### [Problem]
The entries below are to be reproduced in full, exactly as written.

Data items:
⁂

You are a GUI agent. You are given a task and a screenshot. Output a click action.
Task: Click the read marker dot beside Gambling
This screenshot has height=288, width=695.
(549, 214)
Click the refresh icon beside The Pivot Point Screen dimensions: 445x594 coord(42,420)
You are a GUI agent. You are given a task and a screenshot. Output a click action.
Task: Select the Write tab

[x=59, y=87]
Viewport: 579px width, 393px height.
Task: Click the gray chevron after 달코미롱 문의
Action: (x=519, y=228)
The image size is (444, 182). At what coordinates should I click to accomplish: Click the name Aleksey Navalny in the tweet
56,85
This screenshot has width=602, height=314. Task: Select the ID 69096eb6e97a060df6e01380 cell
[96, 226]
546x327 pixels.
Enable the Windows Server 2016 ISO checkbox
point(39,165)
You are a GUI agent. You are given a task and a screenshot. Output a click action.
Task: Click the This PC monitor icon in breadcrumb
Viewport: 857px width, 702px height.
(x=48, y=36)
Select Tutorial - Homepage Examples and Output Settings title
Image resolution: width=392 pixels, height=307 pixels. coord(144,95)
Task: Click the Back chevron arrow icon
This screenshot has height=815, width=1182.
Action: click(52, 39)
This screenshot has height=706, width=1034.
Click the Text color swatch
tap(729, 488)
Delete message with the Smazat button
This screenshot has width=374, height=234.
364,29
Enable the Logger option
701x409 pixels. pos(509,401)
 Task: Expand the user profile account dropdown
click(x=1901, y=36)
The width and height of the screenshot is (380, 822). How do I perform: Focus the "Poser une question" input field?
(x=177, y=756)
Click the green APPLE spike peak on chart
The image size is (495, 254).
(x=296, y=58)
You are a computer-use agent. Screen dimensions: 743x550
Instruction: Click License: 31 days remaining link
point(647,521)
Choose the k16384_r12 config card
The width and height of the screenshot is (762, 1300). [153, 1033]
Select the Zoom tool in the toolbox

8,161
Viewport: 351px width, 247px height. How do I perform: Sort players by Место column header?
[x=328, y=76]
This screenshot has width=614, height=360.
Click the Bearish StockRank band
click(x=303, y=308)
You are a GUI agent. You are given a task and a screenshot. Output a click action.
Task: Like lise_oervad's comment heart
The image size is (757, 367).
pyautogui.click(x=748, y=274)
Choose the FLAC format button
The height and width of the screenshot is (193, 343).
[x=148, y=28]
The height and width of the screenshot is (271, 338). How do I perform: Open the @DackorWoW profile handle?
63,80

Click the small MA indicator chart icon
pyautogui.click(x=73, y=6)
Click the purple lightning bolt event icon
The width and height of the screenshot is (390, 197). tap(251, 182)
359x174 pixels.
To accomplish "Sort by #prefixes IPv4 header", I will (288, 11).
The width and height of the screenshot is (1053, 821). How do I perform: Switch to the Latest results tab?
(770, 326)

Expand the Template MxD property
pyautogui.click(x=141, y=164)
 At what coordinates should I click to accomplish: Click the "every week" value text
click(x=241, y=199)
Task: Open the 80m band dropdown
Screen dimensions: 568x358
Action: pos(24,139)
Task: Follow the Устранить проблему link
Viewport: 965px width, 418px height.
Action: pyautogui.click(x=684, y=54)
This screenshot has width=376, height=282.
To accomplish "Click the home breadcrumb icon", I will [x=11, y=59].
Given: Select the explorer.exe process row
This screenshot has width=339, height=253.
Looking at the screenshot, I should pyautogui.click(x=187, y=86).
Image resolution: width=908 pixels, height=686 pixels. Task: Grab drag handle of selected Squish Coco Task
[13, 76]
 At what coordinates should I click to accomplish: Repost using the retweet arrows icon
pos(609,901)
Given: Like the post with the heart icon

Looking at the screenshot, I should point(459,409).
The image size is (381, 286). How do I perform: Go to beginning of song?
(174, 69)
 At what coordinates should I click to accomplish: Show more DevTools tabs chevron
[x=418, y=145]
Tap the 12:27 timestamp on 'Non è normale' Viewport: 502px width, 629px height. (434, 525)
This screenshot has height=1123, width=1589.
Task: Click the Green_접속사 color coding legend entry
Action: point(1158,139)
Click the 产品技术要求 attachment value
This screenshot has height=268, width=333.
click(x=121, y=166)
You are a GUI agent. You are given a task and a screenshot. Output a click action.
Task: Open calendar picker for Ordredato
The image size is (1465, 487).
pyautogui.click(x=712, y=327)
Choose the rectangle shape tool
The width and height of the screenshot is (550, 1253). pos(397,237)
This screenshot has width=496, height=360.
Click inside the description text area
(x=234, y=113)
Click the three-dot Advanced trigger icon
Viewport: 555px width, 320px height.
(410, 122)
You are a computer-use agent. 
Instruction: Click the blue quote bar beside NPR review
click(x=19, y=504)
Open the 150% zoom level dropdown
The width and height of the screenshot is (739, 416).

⁂

### [Response for this exercise]
You are a GUI agent. You are given a task and a screenshot. Output a click action.
Task: Click the read marker dot beside Gambling
This screenshot has height=288, width=695.
(549, 214)
Click the refresh icon beside The Pivot Point Screen dimensions: 445x594 coord(42,420)
You are a GUI agent. You are given a task and a screenshot. Output a click action.
Task: Select the Write tab

[x=59, y=87]
Viewport: 579px width, 393px height.
Task: Click the gray chevron after 달코미롱 문의
Action: (x=519, y=228)
The image size is (444, 182). At what coordinates should I click to accomplish: Click the name Aleksey Navalny in the tweet
56,85
This screenshot has width=602, height=314. Task: Select the ID 69096eb6e97a060df6e01380 cell
[96, 226]
546x327 pixels.
Enable the Windows Server 2016 ISO checkbox
point(39,165)
You are a GUI agent. You are given a task and a screenshot. Output a click action.
Task: Click the This PC monitor icon in breadcrumb
Viewport: 857px width, 702px height.
(x=48, y=36)
Select Tutorial - Homepage Examples and Output Settings title
Image resolution: width=392 pixels, height=307 pixels. coord(144,95)
Task: Click the Back chevron arrow icon
This screenshot has height=815, width=1182.
Action: click(52, 39)
This screenshot has height=706, width=1034.
Click the Text color swatch
tap(729, 488)
Delete message with the Smazat button
This screenshot has width=374, height=234.
364,29
Enable the Logger option
701x409 pixels. pos(509,401)
 Task: Expand the user profile account dropdown
click(x=1901, y=36)
The width and height of the screenshot is (380, 822). How do I perform: Focus the "Poser une question" input field?
(x=177, y=756)
Click the green APPLE spike peak on chart
The image size is (495, 254).
(x=296, y=58)
You are a computer-use agent. Screen dimensions: 743x550
Instruction: Click License: 31 days remaining link
point(647,521)
Choose the k16384_r12 config card
The width and height of the screenshot is (762, 1300). [153, 1033]
Select the Zoom tool in the toolbox

8,161
Viewport: 351px width, 247px height. How do I perform: Sort players by Место column header?
[x=328, y=76]
This screenshot has width=614, height=360.
Click the Bearish StockRank band
click(x=303, y=308)
You are a GUI agent. You are given a task and a screenshot. Output a click action.
Task: Like lise_oervad's comment heart
The image size is (757, 367).
pyautogui.click(x=748, y=274)
Choose the FLAC format button
The height and width of the screenshot is (193, 343).
[x=148, y=28]
The height and width of the screenshot is (271, 338). How do I perform: Open the @DackorWoW profile handle?
63,80

Click the small MA indicator chart icon
pyautogui.click(x=73, y=6)
Click the purple lightning bolt event icon
The width and height of the screenshot is (390, 197). tap(251, 182)
359x174 pixels.
To accomplish "Sort by #prefixes IPv4 header", I will (288, 11).
The width and height of the screenshot is (1053, 821). How do I perform: Switch to the Latest results tab?
(770, 326)

Expand the Template MxD property
pyautogui.click(x=141, y=164)
 At what coordinates should I click to accomplish: Click the "every week" value text
click(x=241, y=199)
Task: Open the 80m band dropdown
Screen dimensions: 568x358
Action: pos(24,139)
Task: Follow the Устранить проблему link
Viewport: 965px width, 418px height.
Action: pyautogui.click(x=684, y=54)
This screenshot has width=376, height=282.
To accomplish "Click the home breadcrumb icon", I will [x=11, y=59].
Given: Select the explorer.exe process row
This screenshot has width=339, height=253.
Looking at the screenshot, I should pyautogui.click(x=187, y=86).
Image resolution: width=908 pixels, height=686 pixels. Task: Grab drag handle of selected Squish Coco Task
[13, 76]
 At what coordinates should I click to accomplish: Repost using the retweet arrows icon
pos(609,901)
Given: Like the post with the heart icon

Looking at the screenshot, I should point(459,409).
The image size is (381, 286). How do I perform: Go to beginning of song?
(174, 69)
 At what coordinates should I click to accomplish: Show more DevTools tabs chevron
[x=418, y=145]
Tap the 12:27 timestamp on 'Non è normale' Viewport: 502px width, 629px height. (434, 525)
This screenshot has height=1123, width=1589.
Task: Click the Green_접속사 color coding legend entry
Action: point(1158,139)
Click the 产品技术要求 attachment value
This screenshot has height=268, width=333.
click(x=121, y=166)
You are a GUI agent. You are given a task and a screenshot. Output a click action.
Task: Open calendar picker for Ordredato
The image size is (1465, 487).
pyautogui.click(x=712, y=327)
Choose the rectangle shape tool
The width and height of the screenshot is (550, 1253). pos(397,237)
This screenshot has width=496, height=360.
Click inside the description text area
(x=234, y=113)
Click the three-dot Advanced trigger icon
Viewport: 555px width, 320px height.
(410, 122)
You are a computer-use agent. 
Instruction: Click the blue quote bar beside NPR review
click(x=19, y=504)
Open the 150% zoom level dropdown
The width and height of the screenshot is (739, 416).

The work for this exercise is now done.